* PAGE TEXT

- - -

Slow, off-putting, and odd, Christmas Blood was not a great viewing experience for me. The pace stretches the film out to an overly long 105 minutes, and there's a chance I would have liked this movie a lot more if the filler was trimmed out and Kiil had a better handle on the comedic moments. If this were 15 to 20 minutes shorter it could have been a bit more entertaining to watch - but then again, the characters would still have to be written differently for me to really enjoy the movie, so it would likely be getting a middle-of-the-road score anyway. There are some things to like in here, a couple nice kills, but overall I was disappointed.

The Christmas Blood review originally appeared on ArrowintheHead.com



SAW III (2006)

I thought director James Wan's 2004 film Saw had been a great serial killer thriller, and even though I wasn't sure a sequel should be made at first, director Darren Lynn Bousman's Saw II, which came out just one year after its predecessor, quickly won me over. I found that film to be highly entertaining. One year later, I was there to see Saw III on opening weekend... And unfortunately, this is where the Saw franchise lost me. The movie hadn't been on for very long at all before I was asking myself, "Why am I watching this?"

Directed again by Bousman, working from a story he crafted with returning writer Leigh Whannell, Saw III is much more mean-spirited than the previous two, and I could tell very early on that this was going to be a dark, hateful film. As I watched actor J. LaRose ripping chain links out of his flesh within the first 10 minutes, one of those links attached to him through his mouth / lower jaw, I realized I was done enjoying the sight of gruesome traps created by the Jigsaw killer. The traps in this one just get worse from there, and online trivia tells me that Whannell was sickened by watching the filming of some of these.


The rest of the traps include a woman having to reach for a key in a jar of acid in hopes of unlocking a device that will tear out her ribcage, a man being stuck in a device that twists his limbs one by one, a person being drowned in the guts of ground-up rotten pigs, a naked woman being frozen to death, and a couple traps involving shotgun shells. There's no fun to be had with any of these... Even the color grading of the film and the green lighting in scenes is enough to make me feel sick.

- - -

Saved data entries
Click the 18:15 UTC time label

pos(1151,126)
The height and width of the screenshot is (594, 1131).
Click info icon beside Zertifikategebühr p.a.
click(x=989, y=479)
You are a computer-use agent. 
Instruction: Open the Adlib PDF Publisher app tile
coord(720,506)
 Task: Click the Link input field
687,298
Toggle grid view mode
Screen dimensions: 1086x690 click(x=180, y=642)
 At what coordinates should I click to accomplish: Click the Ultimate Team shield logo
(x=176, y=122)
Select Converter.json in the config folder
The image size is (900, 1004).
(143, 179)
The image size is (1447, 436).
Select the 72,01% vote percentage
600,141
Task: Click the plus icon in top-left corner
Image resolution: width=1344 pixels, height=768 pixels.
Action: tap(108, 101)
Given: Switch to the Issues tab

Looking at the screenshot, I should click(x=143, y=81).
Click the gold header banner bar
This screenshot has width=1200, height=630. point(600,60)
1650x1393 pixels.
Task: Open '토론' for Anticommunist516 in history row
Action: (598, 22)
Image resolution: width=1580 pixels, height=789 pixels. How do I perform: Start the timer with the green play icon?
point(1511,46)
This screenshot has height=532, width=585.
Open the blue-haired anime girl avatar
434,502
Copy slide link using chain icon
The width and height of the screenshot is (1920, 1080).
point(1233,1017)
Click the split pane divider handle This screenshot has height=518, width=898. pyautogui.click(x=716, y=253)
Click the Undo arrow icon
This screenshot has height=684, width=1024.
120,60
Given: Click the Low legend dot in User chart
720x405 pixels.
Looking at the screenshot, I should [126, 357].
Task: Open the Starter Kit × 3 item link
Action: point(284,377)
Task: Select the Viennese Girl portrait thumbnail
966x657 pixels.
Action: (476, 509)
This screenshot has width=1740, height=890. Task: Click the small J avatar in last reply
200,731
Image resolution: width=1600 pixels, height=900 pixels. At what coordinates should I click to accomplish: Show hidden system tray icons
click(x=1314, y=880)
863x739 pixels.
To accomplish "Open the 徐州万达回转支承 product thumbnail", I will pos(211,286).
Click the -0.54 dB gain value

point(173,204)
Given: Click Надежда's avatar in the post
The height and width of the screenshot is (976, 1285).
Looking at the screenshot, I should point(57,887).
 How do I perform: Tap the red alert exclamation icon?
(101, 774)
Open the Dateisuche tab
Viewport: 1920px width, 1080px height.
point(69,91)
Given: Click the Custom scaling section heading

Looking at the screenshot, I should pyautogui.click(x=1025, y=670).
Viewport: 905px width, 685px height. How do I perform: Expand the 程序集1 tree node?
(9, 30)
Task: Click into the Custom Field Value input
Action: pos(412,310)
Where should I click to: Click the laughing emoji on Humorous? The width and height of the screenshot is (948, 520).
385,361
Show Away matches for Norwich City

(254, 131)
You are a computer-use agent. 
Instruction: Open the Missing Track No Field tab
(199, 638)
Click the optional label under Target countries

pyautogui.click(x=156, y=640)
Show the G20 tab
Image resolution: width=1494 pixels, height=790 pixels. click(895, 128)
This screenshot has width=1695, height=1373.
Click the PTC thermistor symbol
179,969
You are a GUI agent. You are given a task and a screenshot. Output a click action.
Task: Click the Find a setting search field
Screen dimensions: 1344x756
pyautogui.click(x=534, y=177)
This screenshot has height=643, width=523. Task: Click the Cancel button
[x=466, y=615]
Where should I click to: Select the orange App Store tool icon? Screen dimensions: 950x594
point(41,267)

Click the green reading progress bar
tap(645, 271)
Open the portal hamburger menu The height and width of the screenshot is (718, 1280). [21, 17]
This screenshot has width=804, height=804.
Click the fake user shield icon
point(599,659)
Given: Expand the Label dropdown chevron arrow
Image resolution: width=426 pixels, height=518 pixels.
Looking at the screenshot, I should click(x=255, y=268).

- - -

* TASK 1
Can you sum up the horror film reviews in two sentences?
* TASK 2
Could you write what comes next in the horror film reviews, picking up after their last sentence?

* FINAL ANSWER 1
The reviewer found Christmas Blood slow, off-putting, and odd, said its 105 minutes ran too long, and was disappointed overall despite a couple nice kills. With Saw III the franchise lost the reviewer, who calls it much more mean-spirited than the first two films and finds no fun in its gruesome traps.

* FINAL ANSWER 2
The story follows Jeff (Angus Macfadyen), who is hurting after his son was killed in a drunk driving accident but still isn't likeable. Jigsaw has captured him to send him through a series of rooms in which he'll have to decide whether or not to save the people he's angry with in the aftermath of the accident: the witness who refused to testify, the judge who gave the drunk driver a lenient sentence, and the drunk driver himself.

At the same time, Jigsaw's apprentice Amanda Young (Shawnee Smith) has abducted surgeon Lynn Denlon (Bahar Soomekh) and fitted the woman with an explosive collar, forcing her to help Jigsaw himself (Tobin Bell). Jigsaw is dying of cancer and needs to stay alive long enough for Jeff to complete his test. If Jigsaw flatlines, Lynn's head will be blown off... and to save him, she's going to have to perform brain surgery. If you like the gross, Saw III is full of it.


Five Saw movies have been made since this one, but I got so little enjoyment out of seeing this in the theatre that I never went back to see another Saw on the big screen. Saw III is still watchable to some degree, and I do like the concept of Lynn having perform a brain surgery in less-than-ideal circumstances with her own fate hanging in the balance, but it is a very ugly movie.

Maybe the most irritating thing about it all is the fact that Jigsaw still feels well enough to deliver his usual pompous speeches even after getting his head cut open, and even has the audacity to say "I don't condone murder and I despise murderers." I can't take him and his delusions of grandeur. I hate to break it to you, Jigsaw, but you are a serial killer. Just because people have a remote chance of escaping the traps you put them in doesn't mean you're not a murderer when they're killed by the trap you created. This guy is the most annoying horror icon ever.